(Records of locating words and elements)
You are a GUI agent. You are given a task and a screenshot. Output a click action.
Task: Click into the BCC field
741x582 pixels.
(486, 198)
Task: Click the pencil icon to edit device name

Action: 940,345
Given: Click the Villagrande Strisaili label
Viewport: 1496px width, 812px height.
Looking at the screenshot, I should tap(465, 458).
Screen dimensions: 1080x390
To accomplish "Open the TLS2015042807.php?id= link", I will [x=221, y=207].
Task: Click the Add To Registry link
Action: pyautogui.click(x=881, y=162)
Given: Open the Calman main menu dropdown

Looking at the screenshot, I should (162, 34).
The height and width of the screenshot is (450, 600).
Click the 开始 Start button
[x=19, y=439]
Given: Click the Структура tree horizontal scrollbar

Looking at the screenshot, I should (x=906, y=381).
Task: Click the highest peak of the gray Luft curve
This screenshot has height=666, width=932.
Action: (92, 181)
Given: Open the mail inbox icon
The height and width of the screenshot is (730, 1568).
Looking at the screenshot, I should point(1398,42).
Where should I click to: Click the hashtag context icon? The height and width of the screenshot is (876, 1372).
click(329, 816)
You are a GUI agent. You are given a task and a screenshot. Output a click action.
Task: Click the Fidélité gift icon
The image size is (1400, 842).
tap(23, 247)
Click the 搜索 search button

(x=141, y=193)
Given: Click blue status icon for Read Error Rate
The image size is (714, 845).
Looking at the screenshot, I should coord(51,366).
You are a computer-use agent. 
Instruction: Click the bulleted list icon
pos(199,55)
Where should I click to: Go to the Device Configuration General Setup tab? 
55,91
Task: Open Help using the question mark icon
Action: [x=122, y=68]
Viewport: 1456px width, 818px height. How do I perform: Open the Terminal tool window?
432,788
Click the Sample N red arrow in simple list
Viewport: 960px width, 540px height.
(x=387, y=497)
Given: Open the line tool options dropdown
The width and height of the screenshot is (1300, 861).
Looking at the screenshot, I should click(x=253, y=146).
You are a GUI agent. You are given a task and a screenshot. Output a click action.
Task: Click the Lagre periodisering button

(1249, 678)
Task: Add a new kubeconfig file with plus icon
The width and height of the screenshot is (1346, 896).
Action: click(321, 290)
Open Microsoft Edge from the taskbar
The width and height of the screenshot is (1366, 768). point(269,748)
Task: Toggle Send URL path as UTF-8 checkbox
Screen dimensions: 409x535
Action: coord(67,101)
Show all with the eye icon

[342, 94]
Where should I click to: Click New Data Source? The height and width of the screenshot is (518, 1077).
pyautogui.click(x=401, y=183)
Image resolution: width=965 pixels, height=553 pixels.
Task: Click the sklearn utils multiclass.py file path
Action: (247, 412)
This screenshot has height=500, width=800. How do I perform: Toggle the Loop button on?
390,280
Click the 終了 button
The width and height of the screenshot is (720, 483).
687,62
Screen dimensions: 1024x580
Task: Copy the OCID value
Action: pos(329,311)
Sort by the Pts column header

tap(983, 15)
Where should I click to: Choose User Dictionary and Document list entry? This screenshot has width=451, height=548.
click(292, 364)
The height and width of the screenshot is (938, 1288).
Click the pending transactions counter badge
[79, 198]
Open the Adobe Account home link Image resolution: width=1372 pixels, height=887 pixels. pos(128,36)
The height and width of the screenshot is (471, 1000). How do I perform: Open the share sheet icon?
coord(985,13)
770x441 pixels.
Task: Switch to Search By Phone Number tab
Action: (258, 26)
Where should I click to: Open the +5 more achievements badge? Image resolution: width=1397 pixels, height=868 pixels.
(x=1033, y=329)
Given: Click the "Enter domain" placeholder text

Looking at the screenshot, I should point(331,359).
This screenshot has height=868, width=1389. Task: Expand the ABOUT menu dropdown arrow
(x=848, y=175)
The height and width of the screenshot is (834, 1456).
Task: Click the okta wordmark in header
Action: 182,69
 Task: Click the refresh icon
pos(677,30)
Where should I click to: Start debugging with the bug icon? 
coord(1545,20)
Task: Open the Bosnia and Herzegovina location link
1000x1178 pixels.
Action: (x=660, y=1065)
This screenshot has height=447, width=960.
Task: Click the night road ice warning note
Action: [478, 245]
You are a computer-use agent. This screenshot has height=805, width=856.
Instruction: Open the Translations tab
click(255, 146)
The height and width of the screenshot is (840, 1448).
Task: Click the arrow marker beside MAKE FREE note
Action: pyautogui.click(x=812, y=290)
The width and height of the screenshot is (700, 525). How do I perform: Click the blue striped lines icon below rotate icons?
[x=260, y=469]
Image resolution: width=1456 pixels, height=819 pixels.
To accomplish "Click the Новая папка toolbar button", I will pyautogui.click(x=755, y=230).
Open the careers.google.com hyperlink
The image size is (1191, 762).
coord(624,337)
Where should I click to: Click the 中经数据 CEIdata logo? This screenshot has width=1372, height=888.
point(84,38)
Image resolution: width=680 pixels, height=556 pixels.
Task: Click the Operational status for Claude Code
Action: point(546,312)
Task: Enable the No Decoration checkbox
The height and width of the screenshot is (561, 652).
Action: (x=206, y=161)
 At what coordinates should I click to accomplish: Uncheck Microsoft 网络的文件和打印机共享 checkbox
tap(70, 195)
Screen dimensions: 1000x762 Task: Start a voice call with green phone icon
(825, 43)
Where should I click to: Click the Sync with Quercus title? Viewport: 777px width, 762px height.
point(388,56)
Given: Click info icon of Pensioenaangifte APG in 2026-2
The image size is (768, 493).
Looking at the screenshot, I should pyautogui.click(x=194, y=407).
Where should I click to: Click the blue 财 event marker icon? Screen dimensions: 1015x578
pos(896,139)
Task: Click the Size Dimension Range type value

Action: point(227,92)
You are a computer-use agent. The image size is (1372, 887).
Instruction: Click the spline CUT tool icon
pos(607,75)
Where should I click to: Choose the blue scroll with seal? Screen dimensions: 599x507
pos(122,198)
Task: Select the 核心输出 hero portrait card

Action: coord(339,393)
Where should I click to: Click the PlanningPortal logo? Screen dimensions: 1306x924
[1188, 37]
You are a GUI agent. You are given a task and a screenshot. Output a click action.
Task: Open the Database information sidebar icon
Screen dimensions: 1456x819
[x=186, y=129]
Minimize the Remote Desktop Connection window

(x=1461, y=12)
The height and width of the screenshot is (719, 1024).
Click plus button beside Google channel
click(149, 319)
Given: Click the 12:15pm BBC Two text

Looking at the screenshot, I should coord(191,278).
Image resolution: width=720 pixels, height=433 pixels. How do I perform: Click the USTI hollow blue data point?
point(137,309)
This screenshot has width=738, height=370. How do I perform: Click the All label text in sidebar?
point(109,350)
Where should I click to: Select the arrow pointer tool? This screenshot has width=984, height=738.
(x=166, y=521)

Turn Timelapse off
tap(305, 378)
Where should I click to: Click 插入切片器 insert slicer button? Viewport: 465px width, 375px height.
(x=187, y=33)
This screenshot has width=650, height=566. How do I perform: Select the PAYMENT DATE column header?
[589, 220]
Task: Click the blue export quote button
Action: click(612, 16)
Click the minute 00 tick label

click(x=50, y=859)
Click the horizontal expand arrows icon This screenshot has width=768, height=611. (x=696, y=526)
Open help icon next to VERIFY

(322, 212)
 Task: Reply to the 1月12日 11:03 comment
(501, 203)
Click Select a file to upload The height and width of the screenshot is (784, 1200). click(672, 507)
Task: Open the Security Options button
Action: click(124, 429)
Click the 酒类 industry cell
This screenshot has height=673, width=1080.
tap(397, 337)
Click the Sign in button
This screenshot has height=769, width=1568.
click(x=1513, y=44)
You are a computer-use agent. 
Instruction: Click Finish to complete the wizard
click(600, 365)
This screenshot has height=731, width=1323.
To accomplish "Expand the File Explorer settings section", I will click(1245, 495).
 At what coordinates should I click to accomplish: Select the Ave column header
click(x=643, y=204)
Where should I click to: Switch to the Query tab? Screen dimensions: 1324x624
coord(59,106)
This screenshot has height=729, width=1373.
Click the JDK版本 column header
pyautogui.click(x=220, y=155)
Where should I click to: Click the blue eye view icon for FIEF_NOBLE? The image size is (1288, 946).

▸ Task requirements: Copy the lines of the listing above verbatim, starting at the line that contains "Given: Click the Villagrande Strisaili label" and ending at the line that contains "Looking at the screenshot, I should point(1398,42).".

▸ Expected output:
Given: Click the Villagrande Strisaili label
Viewport: 1496px width, 812px height.
Looking at the screenshot, I should tap(465, 458).
Screen dimensions: 1080x390
To accomplish "Open the TLS2015042807.php?id= link", I will [x=221, y=207].
Task: Click the Add To Registry link
Action: pyautogui.click(x=881, y=162)
Given: Open the Calman main menu dropdown

Looking at the screenshot, I should (162, 34).
The height and width of the screenshot is (450, 600).
Click the 开始 Start button
[x=19, y=439]
Given: Click the Структура tree horizontal scrollbar

Looking at the screenshot, I should (x=906, y=381).
Task: Click the highest peak of the gray Luft curve
This screenshot has height=666, width=932.
Action: (92, 181)
Given: Open the mail inbox icon
The height and width of the screenshot is (730, 1568).
Looking at the screenshot, I should point(1398,42).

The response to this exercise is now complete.